Working around supplier allocations has become a regular part of the job for pharmacists in hospitals and there’s no end in sight to the fluids shortage
As flu season looms, materials management and pharmacy teams are anxiously watching their IV fluid supplies. Despite hopes that the months-long saline solution shortage would clear up over the summer, the situation has not improved and there are indications that it has worsened.
“The saline shortage has not resolved, and has actually expanded into other IV solutions, including lactated ringers solution, which is almost universally used during surgical procedures,” says David Jaspan, RPh, director of pharmacy and materials management at Union Hospital of Cecil County in Elkton, MD. He estimates that three out of every four patients require IV solutions of some sort during their hospital stay.

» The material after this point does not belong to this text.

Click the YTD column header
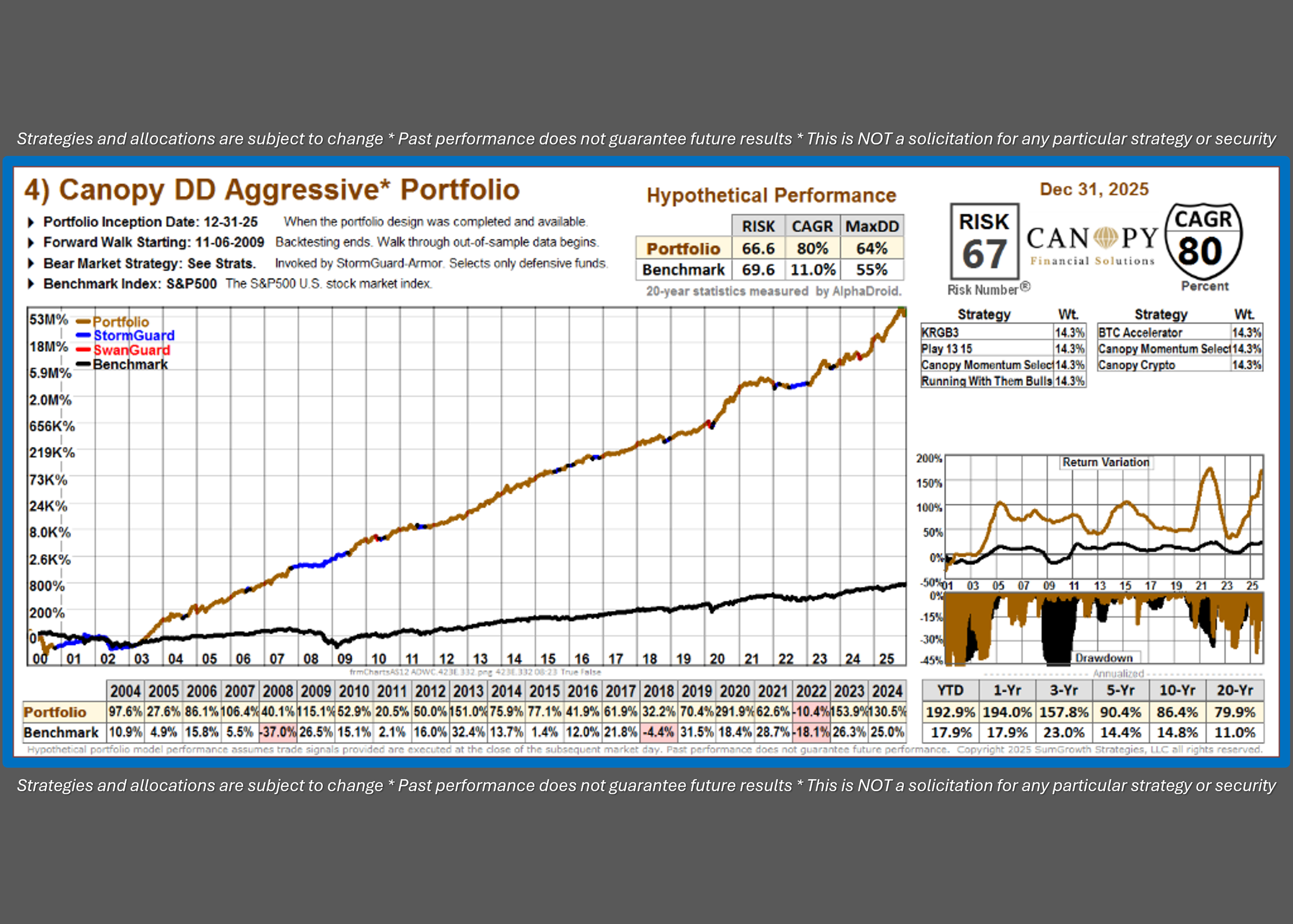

“Additionally, we have recently seen that sterile irrigation solutions, also used in surgical procedures, have been affected,” Jaspan says. “Today, we ran out of available saline solution. We get our delivery of saline and other IV fluids on Thursday, and today is Tuesday. When this happens, we have to find alternatives.”
Finding alternatives has become a typical part of Jaspan’s week. Toward the end of the week, “we find ourselves struggling to manage with what we have. We ask physicians to use different IV solutions. Often we compound dextrose and half normal solution in our pharmacy,” he explains.
“It’s been a very challenging market,” agrees Ron Hartmann, senior vice president of pharmacy with MedAssets, a healthcare performance improvement consultancy. “Things started to get tight toward the end of last year. It really has persisted throughout the year.”
It’s not just saline solution that’s in short supply. Hartmann says peritoneal dialysis solution is also scarce—which means some organizations have to perform kidney dialysis with other irrigation solutions, exacerbating spot shortages of versatile solutions.
He notes that the three US manufacturers of IV fluids, BBraun,Hospira and Baxter all have their existing clients on allocation. Union hospital has been put on an allocation by its IV supplier. It “provides us only about 50% of our normal monthly utilization,” says Jaspan.
“Every IV fluid manufacturer has their fluids on allocation. That’s been ongoing since the first quarter of the year,” confirms Gary Freeman, vice president of pharmacy at Amerinet, a group purchasing organization. Asked how many hospitals are affected by the shortage, he replied, “all of them.”
Increased Demand, Increased Costs
“Our former supplier wanted to give us a $200,000 price increase yearly for saline solution alone. That’s for a 125-bed hospital. It would have been 300% increase in price,” says Jaspan. His hospital opted to switch to a different supplier, which allowed the hospital to maintain its costs close to previous levels.
But many organizations have not been so lucky.
While Hartmann says the typical price increase for IV fluids is between 40% and 50%, some hospitals and healthcare systems are paying double what they used to for saline. Additionally, manufacturers have been turning away new customers, leaving them at the mercy of their current supplier.
“People should be aware of that if they are interested in exploring options, the current dynamics may not support it,” he says.
While the FDA maintains that the shortages should end in the first quarter of 2015, few veteran clinicians are confident that is the case, especially since the FDA’s permission to import saline from European manufacturers will expire at the end of December, and there continue to be setbacks in fluid production stateside.
“[Sterile irrigation products] are starting to go into shortage,” says Freeman. “There was a recall… in the last couple weeks which has affected the irrigation solutions…. these shortages could get very bad during the winter—that’s when this all started…. I don’t foresee the allocation changing any time soon.”
“Now,” he says, “people are gearing up for the coming winter and flu season. But I can’t say people are stocking up, because there isn’t much to stock up with.”
Jaspan shares Freeman’s concern. “The continuation of allocation means we are running out of IV solutions at the end of each week, every week. Each week, the end of the week will get more difficult—until this constant limit of available product ends,” he says.